The video begin by explaining how the creation of unprecedented amounts of central bank money after the breakdown of Bretton Woods destabilized the global economy and caused the Crisis of 2008. It then shows that the creation of more money, on a much larger scale, prevented that crisis from turning into a new global great depression.
Next we see that the impact that central bank money creation has on an economy doesn’t depend solely on the quantity of money created. It also depends on how the central bank deploys the newly created money or, in other words, according to the type of assets the central bank acquires with the money it creates.

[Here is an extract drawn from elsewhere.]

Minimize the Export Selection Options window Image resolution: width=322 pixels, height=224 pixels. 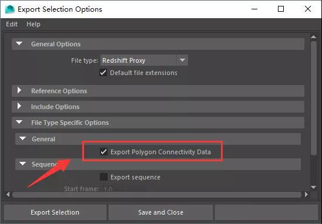tap(254, 9)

When a central bank creates money to acquire a domestic asset, the consequences for the economy and for the financial markets are quite different to those that occur when it creates money to acquire a foreign asset. Policymakers are aware of this difference. Investors need to be as well.
The difference in the consequences resulting from domestic asset purchases versus foreign asset purchases is illustrated by analyzing the evolution of the balance sheets of the Fed, the Eurosystem, the Bank of Japan and the Bank of England, on the one hand, compared with changes in the balance sheets of the People’s Bank Of China and the Swiss National Bank on the other. The former created money primarily to buy domestic assets. The latter created money primarily to buy foreign assets.
The video ends with a discussion of money creation and inflation. The Global Monetary Base grew by 23% in 2007, 39% in 2008 and by 32% in 2011. Over the last two years it has increased by an average of 11% a year. In the past, when central banks created money, that generally led to high rates of inflation. Today, it no longer does because Globalization is so deflationary. Consumer price inflation for the world has been only 2% a year for the last three years.
The fact that aggressive central bank money creation is not producing high rates of inflation is the most consequential economic development in the modern era. It has made Money creation by central banks the most powerful tool available to economic policymakers.
How that new money is used during the years and decades ahead will determine not only whether asset prices move up or down, it will determine how rapidly the global economy grows and who will benefit from that growth.